◆ REQUIRED TASK
Copy out the rows between the line holding "Click the (Google)" and the line holding "coord(461,280)", inclusive, reproducing each line without change.

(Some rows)
....
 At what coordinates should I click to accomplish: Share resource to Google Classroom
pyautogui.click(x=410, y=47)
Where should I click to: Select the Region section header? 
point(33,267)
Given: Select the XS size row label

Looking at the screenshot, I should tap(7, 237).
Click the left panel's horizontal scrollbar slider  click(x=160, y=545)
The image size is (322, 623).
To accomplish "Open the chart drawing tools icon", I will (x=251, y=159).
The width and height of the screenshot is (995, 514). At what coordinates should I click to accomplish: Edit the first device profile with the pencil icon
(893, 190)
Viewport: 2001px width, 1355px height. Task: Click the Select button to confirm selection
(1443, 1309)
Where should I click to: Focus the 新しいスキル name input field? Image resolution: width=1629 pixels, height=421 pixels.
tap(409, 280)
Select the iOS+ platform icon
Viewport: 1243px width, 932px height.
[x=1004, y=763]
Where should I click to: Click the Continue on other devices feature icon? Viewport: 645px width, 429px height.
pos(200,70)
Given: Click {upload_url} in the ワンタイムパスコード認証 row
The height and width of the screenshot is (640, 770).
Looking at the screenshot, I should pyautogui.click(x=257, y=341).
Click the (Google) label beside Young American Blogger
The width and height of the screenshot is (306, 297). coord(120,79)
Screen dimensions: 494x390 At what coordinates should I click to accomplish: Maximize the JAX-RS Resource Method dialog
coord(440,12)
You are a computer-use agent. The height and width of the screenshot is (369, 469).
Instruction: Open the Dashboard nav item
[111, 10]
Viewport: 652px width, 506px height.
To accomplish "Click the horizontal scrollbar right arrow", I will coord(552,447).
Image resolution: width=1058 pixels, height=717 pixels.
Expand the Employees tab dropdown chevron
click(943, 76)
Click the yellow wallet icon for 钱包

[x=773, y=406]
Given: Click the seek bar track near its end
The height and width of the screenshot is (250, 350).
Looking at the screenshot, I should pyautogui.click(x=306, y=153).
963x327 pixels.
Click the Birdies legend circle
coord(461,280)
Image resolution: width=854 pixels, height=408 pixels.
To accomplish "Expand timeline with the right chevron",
....
◆ SOLUTION FOR THIS EXERCISE
Click the (Google) label beside Young American Blogger
The width and height of the screenshot is (306, 297). coord(120,79)
Screen dimensions: 494x390 At what coordinates should I click to accomplish: Maximize the JAX-RS Resource Method dialog
coord(440,12)
You are a computer-use agent. The height and width of the screenshot is (369, 469).
Instruction: Open the Dashboard nav item
[111, 10]
Viewport: 652px width, 506px height.
To accomplish "Click the horizontal scrollbar right arrow", I will coord(552,447).
Image resolution: width=1058 pixels, height=717 pixels.
Expand the Employees tab dropdown chevron
click(943, 76)
Click the yellow wallet icon for 钱包

[x=773, y=406]
Given: Click the seek bar track near its end
The height and width of the screenshot is (250, 350).
Looking at the screenshot, I should pyautogui.click(x=306, y=153).
963x327 pixels.
Click the Birdies legend circle
coord(461,280)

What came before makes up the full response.